--- SOURCE PASSAGE ---

Remark 2.2. By observing Lebesgue measure in Theorem 2.2, and $\mathbb{T} = \mathbb{R}$ , we recapture [4,Theorem 2].

We will need the following lemma to prove the subsequent results.

Lemma 2.1. Let $S_1$ , $S_2$ , $S_5$ hold, such that

$\begin{equation*} \int_{[a, a+\hat{℘}]_\mathbb{T}}\Xi(\mathfrak{J})\Delta \hat{\mu} = \int_{[a, b]_\mathbb{T}}\Upsilon(\mathfrak{J})\Delta \hat{\mu} = \int_{[b-\hat{℘}, b]_\mathbb{T}}\Xi(\mathfrak{J})\Delta \hat{\mu}. \end{equation*}$

Then

$\begin{eqnarray} \int_{[a, b]_\mathbb{T}}\eta(\mathfrak{J})\Upsilon(\mathfrak{J})\Delta \hat{\mu}& = &\int_{[a, a+\hat{℘}]_\mathbb{T}}\Big(\eta(\mathfrak{J})\Xi(\mathfrak{J})-\big[\eta(\mathfrak{J})-\eta(a+\hat{℘})\big]\big[\Xi(\mathfrak{J})-\Upsilon(\mathfrak{J})\big]\Big) \Delta \hat{\mu}\\ &&+\int_{[a+\hat{℘}, b]_\mathbb{T}}\big[\eta(\mathfrak{J})-\eta(a+\hat{℘})\big]\Upsilon(\mathfrak{J})\Delta \hat{\mu}, \end{eqnarray}$

(2.3)

--- RECORDS PROVIDED ---

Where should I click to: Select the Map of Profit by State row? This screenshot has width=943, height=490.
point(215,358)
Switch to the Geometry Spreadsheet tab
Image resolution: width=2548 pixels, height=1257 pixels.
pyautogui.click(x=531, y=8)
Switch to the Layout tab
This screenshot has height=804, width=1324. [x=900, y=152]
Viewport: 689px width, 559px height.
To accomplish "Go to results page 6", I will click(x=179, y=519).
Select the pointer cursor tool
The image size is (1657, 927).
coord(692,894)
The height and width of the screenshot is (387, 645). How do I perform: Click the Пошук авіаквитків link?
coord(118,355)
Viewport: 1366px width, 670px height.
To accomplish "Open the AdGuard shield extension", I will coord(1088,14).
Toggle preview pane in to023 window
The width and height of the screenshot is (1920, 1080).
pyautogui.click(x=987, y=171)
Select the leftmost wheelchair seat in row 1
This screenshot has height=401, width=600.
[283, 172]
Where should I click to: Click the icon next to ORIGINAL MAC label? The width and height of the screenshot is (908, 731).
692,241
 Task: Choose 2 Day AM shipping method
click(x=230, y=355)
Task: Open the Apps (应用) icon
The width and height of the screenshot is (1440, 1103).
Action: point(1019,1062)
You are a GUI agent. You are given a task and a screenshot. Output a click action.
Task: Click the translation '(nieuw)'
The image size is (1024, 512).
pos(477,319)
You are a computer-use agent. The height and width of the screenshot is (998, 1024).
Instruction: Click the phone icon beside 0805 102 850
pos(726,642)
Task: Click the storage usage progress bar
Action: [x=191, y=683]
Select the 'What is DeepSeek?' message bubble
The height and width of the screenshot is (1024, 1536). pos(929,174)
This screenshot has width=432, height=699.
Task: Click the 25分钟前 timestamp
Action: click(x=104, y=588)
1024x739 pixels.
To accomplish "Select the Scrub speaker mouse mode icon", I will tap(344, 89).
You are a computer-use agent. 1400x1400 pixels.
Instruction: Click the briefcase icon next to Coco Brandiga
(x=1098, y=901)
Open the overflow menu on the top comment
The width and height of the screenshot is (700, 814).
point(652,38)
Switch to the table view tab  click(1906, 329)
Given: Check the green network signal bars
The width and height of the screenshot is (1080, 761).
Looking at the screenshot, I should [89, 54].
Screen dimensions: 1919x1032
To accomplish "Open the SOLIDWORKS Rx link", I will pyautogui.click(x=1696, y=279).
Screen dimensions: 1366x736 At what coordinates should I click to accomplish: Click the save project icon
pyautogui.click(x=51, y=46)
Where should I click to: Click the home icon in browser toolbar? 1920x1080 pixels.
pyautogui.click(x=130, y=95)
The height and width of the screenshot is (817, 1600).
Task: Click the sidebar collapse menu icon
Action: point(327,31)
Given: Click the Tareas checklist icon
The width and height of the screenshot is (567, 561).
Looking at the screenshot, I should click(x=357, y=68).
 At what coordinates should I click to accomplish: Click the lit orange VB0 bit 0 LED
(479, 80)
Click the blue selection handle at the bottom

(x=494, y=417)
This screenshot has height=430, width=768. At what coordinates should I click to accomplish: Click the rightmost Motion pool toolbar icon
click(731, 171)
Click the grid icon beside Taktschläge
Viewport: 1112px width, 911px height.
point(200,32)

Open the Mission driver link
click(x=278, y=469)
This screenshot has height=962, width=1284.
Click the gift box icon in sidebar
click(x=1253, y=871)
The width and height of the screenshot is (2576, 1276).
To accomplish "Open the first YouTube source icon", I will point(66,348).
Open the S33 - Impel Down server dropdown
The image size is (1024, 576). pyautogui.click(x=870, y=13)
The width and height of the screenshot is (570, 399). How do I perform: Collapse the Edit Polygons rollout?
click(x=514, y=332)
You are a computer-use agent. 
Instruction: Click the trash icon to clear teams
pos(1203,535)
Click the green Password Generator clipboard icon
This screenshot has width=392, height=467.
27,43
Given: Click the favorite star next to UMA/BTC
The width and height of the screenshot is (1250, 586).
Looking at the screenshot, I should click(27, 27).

---

» **OBJECTIVE**: Reproduce the lemma passage in full, word for word. The records are material separate from the lemma passage.

» **OUTPUT**:
Remark 2.2. By observing Lebesgue measure in Theorem 2.2, and $\mathbb{T} = \mathbb{R}$ , we recapture [4,Theorem 2].

We will need the following lemma to prove the subsequent results.

Lemma 2.1. Let $S_1$ , $S_2$ , $S_5$ hold, such that

$\begin{equation*} \int_{[a, a+\hat{℘}]_\mathbb{T}}\Xi(\mathfrak{J})\Delta \hat{\mu} = \int_{[a, b]_\mathbb{T}}\Upsilon(\mathfrak{J})\Delta \hat{\mu} = \int_{[b-\hat{℘}, b]_\mathbb{T}}\Xi(\mathfrak{J})\Delta \hat{\mu}. \end{equation*}$

Then

$\begin{eqnarray} \int_{[a, b]_\mathbb{T}}\eta(\mathfrak{J})\Upsilon(\mathfrak{J})\Delta \hat{\mu}& = &\int_{[a, a+\hat{℘}]_\mathbb{T}}\Big(\eta(\mathfrak{J})\Xi(\mathfrak{J})-\big[\eta(\mathfrak{J})-\eta(a+\hat{℘})\big]\big[\Xi(\mathfrak{J})-\Upsilon(\mathfrak{J})\big]\Big) \Delta \hat{\mu}\\ &&+\int_{[a+\hat{℘}, b]_\mathbb{T}}\big[\eta(\mathfrak{J})-\eta(a+\hat{℘})\big]\Upsilon(\mathfrak{J})\Delta \hat{\mu}, \end{eqnarray}$

(2.3)